The entrance hall is the first articulation of a house. Not a room exactly, but not simply a passage either - a space of arrival and orientation. In eighteenth- and nineteenth-century houses, it was composed not for lingering but for reading. You were meant to understand the building almost immediately upon entry.

Ours sits, slightly awkwardly, on the intersection of our 'L-shaped' house and is in constant use - less a threshold than a point of return. That distinction mattered when it came to colour. The hall needed to feel resolved rather than decorated, capable of holding strong, simple furniture, an open fire, and the general chaos of a house in constant use.

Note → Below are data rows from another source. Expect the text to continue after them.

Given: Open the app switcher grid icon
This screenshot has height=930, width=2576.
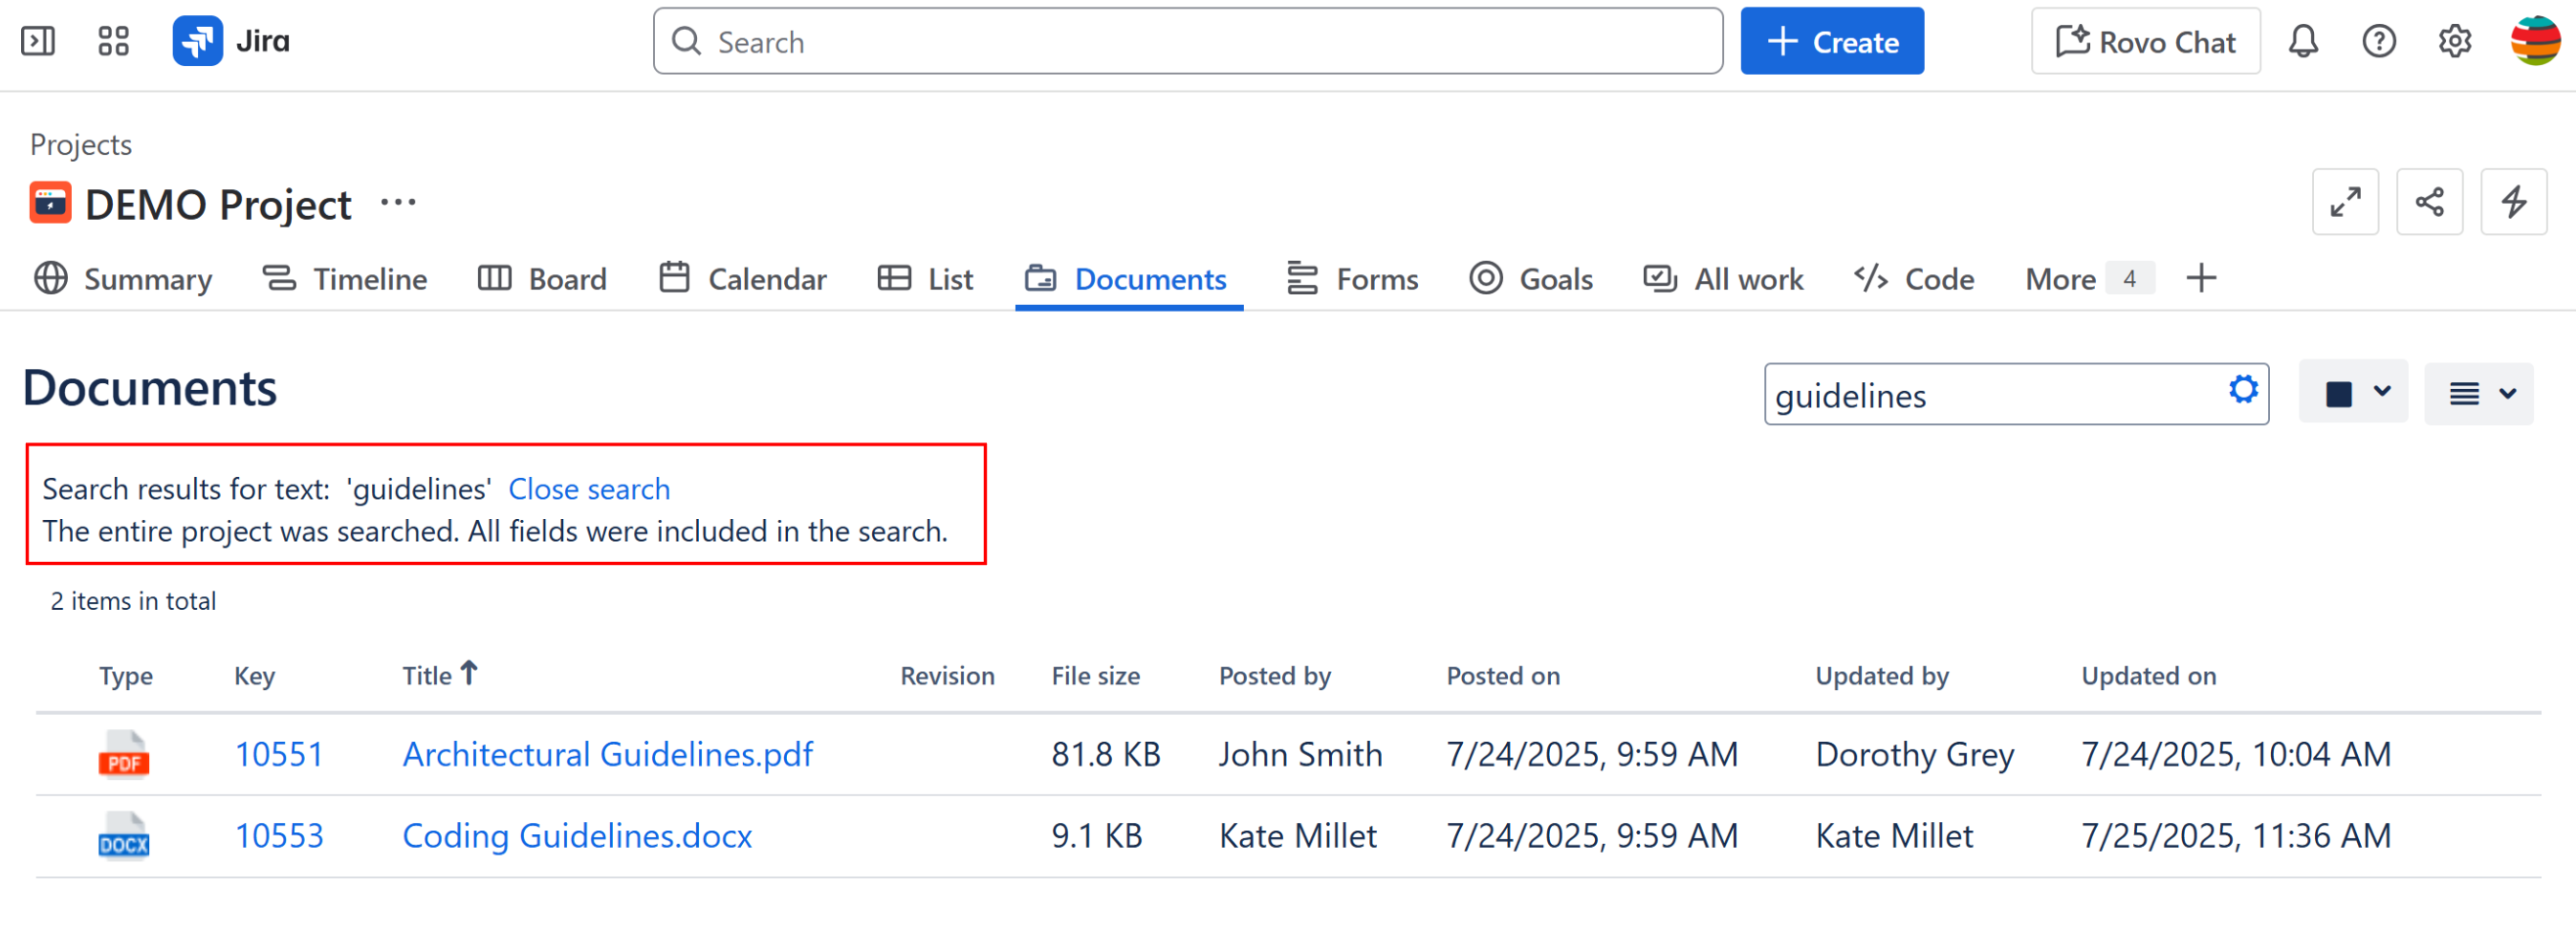Looking at the screenshot, I should (x=113, y=41).
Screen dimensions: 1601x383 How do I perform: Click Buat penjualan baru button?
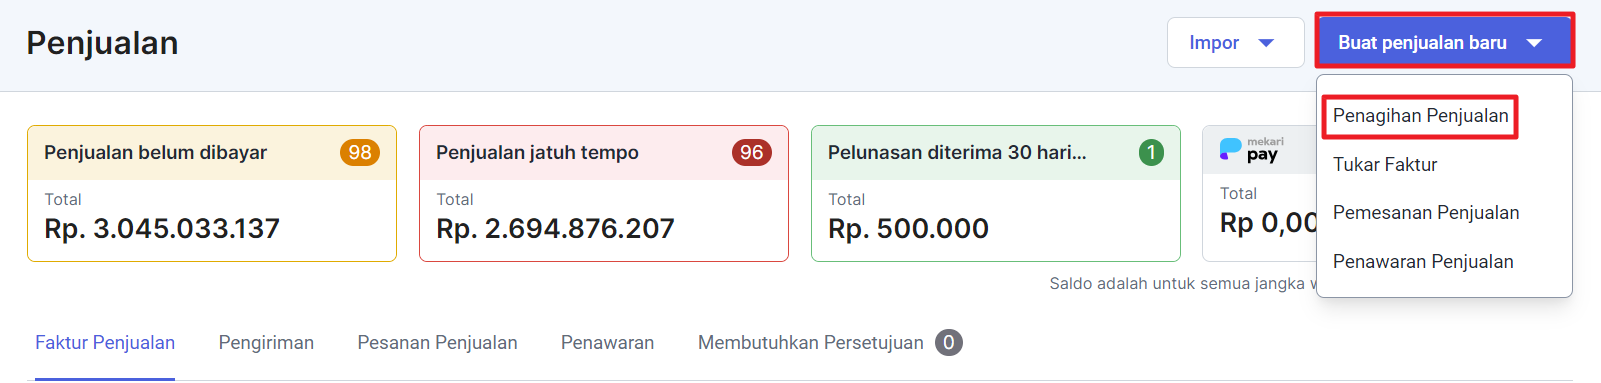pyautogui.click(x=1444, y=42)
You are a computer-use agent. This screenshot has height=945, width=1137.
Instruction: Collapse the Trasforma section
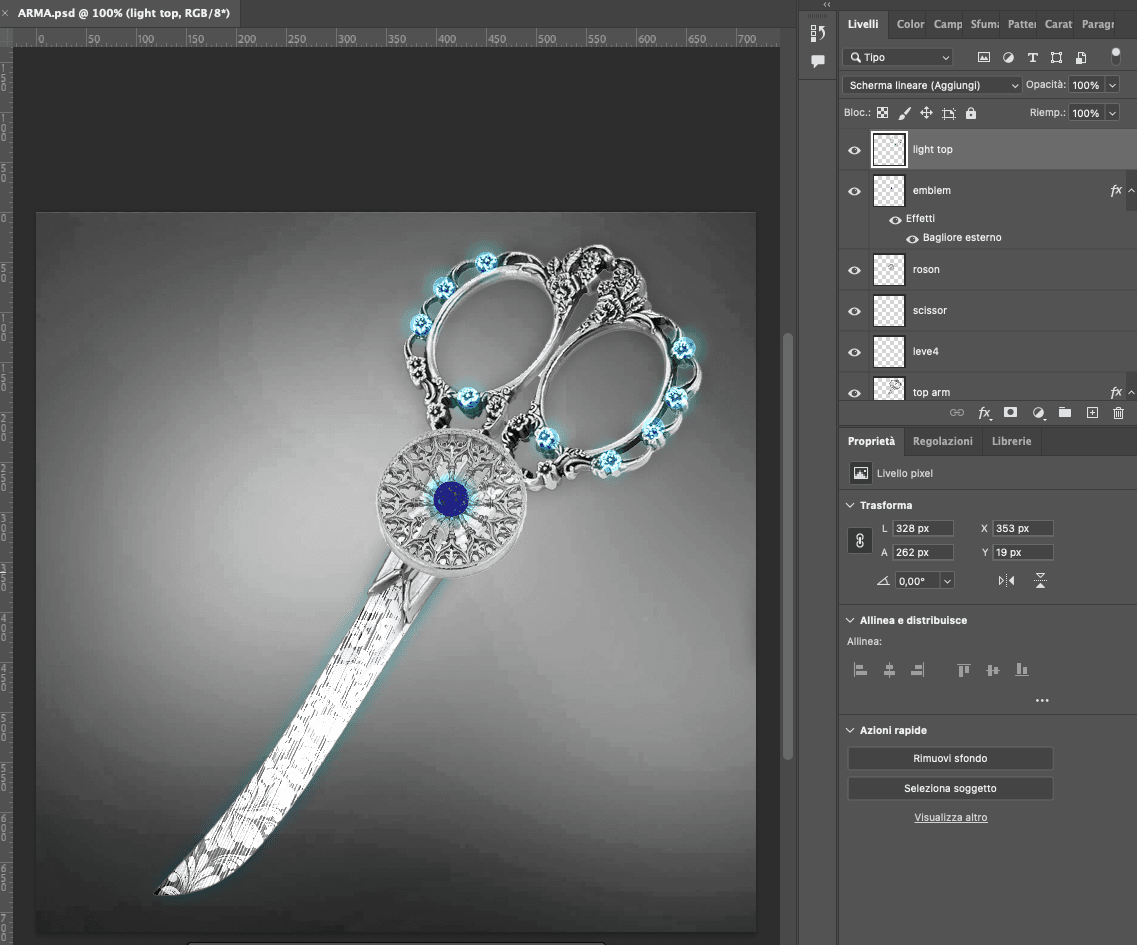pos(850,505)
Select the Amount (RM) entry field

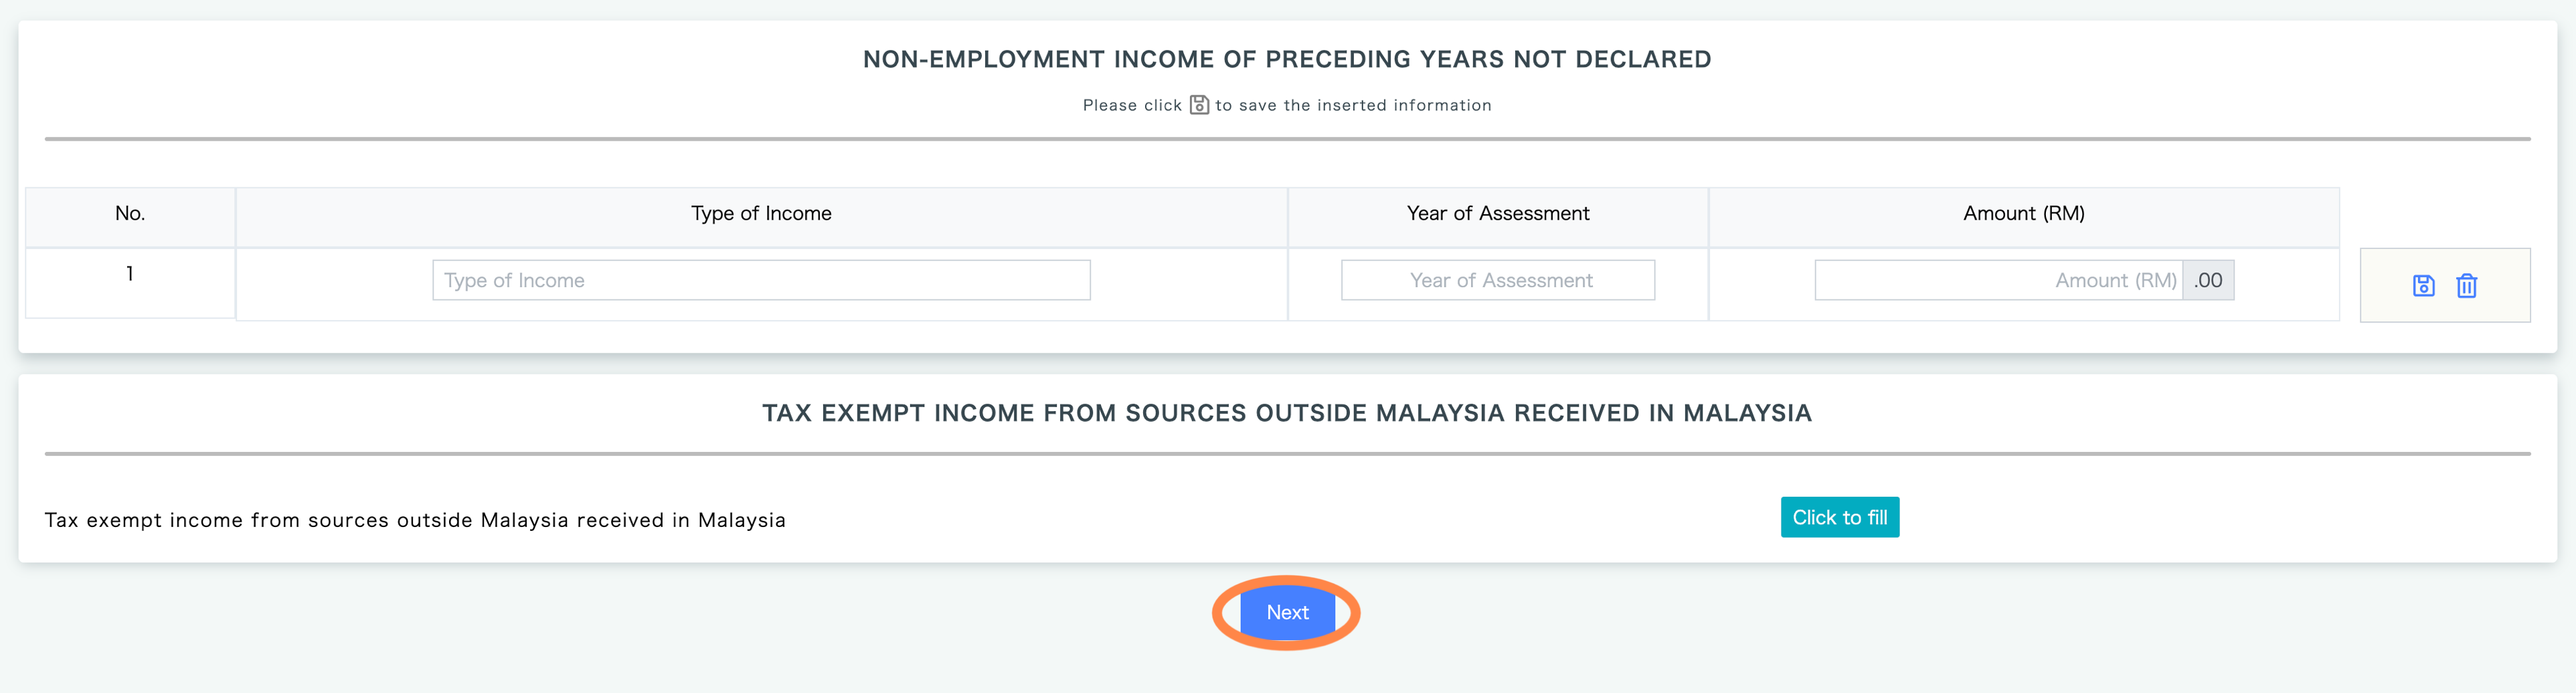click(x=1998, y=280)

A good neutral doesn't announce itself. There is a quietness to it that doesn’t steal the eye. From a design perspective, that restraint felt necessary here. But also from a historic perspective; this room, which was never designed to impress anyone, doesn't warrant strong, punchy pigments - the kind that were historically far more expensive, and reserved for the rooms that were.


I've long admired the work of colourist Edward Bulmer - particularly his knowledge of how colour operates within historic buildings. It’s never in isolation, but always in relation to architecture, light, and material. So having him over for lunch to discuss what the house needed naturally felt like the right thing to do.





We moved through the house first, observing how light shifted across surfaces, how spaces connected, and how the building read as a whole. The colour came later. What emerged wasn't simply a palette - it was a clearer way of seeing the house itself.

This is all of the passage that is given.